→ INSTRUCTIONS TO FOLLOW
The lines to return are those below that contain the word "Casino".

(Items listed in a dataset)
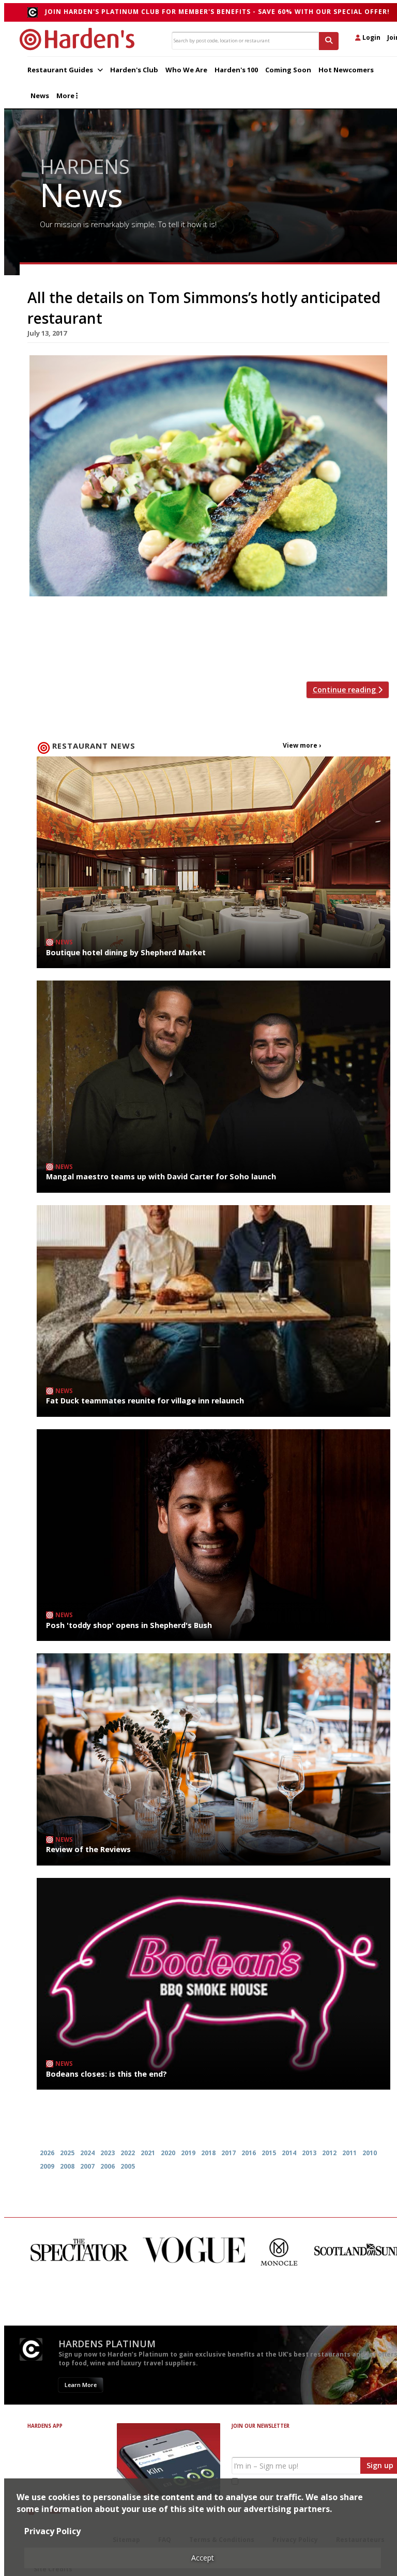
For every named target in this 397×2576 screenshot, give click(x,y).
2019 (188, 2152)
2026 (47, 2152)
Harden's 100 (236, 69)
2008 (67, 2166)
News (39, 95)
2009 (47, 2166)
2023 (107, 2152)
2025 (67, 2152)
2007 (87, 2166)
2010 (369, 2152)
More (66, 95)
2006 (107, 2166)
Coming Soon (288, 69)
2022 (127, 2152)
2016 (248, 2152)
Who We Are (186, 69)
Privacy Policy (52, 2531)
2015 (269, 2152)
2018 (208, 2152)
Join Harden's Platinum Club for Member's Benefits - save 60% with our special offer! (217, 11)
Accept (202, 2558)
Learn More (81, 2369)
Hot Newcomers (346, 69)
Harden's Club (134, 69)
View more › (302, 745)
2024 (87, 2152)
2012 (329, 2152)
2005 (127, 2166)
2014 (289, 2152)
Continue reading (345, 689)
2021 (148, 2152)
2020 (168, 2152)
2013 (309, 2152)
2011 (349, 2152)
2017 (228, 2152)
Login (370, 37)
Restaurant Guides (61, 69)
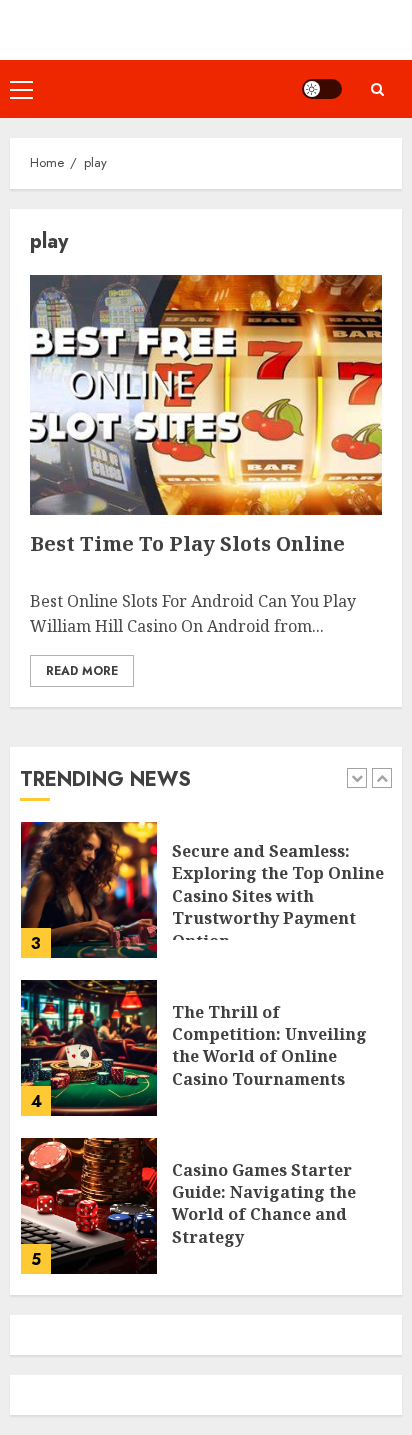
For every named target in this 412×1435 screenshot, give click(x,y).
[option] (206, 900)
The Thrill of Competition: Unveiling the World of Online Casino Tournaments (269, 1045)
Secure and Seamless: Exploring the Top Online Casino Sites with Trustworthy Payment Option (278, 896)
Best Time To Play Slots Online (187, 543)
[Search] (377, 89)
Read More (82, 671)
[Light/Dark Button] (322, 89)
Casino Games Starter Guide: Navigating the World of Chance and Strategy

→ SOLUTION FOR THIS EXERCISE
The Thrill of Competition: Unveiling the World of Online Casino Tournaments (269, 1045)
Secure and Seamless: Exploring the Top Online Casino Sites with Trustworthy Payment Option (278, 896)
Casino Games Starter Guide: Navigating the World of Chance and Strategy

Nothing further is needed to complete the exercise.